##### Materials provided

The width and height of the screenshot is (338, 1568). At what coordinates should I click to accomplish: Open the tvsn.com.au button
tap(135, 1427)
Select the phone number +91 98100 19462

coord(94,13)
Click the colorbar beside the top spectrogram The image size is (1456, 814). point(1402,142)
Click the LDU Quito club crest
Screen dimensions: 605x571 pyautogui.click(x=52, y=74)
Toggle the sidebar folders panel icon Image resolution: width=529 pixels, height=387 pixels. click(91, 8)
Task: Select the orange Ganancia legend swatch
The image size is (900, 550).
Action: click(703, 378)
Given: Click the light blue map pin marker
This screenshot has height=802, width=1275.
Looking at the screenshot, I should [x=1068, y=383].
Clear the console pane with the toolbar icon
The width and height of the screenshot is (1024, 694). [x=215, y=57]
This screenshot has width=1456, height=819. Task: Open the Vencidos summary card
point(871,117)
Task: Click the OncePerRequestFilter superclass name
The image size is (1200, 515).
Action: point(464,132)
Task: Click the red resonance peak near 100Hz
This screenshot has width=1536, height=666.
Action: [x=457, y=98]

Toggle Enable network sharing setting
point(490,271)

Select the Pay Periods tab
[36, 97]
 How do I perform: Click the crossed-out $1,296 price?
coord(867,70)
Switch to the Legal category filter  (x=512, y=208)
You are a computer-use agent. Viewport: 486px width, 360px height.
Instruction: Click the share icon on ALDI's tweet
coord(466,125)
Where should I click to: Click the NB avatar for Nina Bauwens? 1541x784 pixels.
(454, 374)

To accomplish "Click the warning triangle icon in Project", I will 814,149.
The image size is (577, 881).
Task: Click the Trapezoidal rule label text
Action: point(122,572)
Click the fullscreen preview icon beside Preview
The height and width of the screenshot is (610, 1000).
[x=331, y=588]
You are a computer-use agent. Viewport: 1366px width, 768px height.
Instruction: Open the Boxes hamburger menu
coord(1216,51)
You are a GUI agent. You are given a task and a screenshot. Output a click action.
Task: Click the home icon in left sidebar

##########

▶ [What you will do]: Print the records above exactly as they appear, every one of them.

▶ [Task output]:
The width and height of the screenshot is (338, 1568). At what coordinates should I click to accomplish: Open the tvsn.com.au button
tap(135, 1427)
Select the phone number +91 98100 19462

coord(94,13)
Click the colorbar beside the top spectrogram The image size is (1456, 814). point(1402,142)
Click the LDU Quito club crest
Screen dimensions: 605x571 pyautogui.click(x=52, y=74)
Toggle the sidebar folders panel icon Image resolution: width=529 pixels, height=387 pixels. click(91, 8)
Task: Select the orange Ganancia legend swatch
The image size is (900, 550).
Action: click(703, 378)
Given: Click the light blue map pin marker
This screenshot has height=802, width=1275.
Looking at the screenshot, I should [x=1068, y=383].
Clear the console pane with the toolbar icon
The width and height of the screenshot is (1024, 694). [x=215, y=57]
This screenshot has width=1456, height=819. Task: Open the Vencidos summary card
point(871,117)
Task: Click the OncePerRequestFilter superclass name
The image size is (1200, 515).
Action: point(464,132)
Task: Click the red resonance peak near 100Hz
This screenshot has width=1536, height=666.
Action: [x=457, y=98]

Toggle Enable network sharing setting
point(490,271)

Select the Pay Periods tab
[36, 97]
 How do I perform: Click the crossed-out $1,296 price?
coord(867,70)
Switch to the Legal category filter  (x=512, y=208)
You are a computer-use agent. Viewport: 486px width, 360px height.
Instruction: Click the share icon on ALDI's tweet
coord(466,125)
Where should I click to: Click the NB avatar for Nina Bauwens? 1541x784 pixels.
(454, 374)

To accomplish "Click the warning triangle icon in Project", I will 814,149.
The image size is (577, 881).
Task: Click the Trapezoidal rule label text
Action: point(122,572)
Click the fullscreen preview icon beside Preview
The height and width of the screenshot is (610, 1000).
[x=331, y=588]
You are a computer-use agent. Viewport: 1366px width, 768px height.
Instruction: Open the Boxes hamburger menu
coord(1216,51)
You are a GUI agent. You are given a task and a screenshot. Output a click action.
Task: Click the home icon in left sidebar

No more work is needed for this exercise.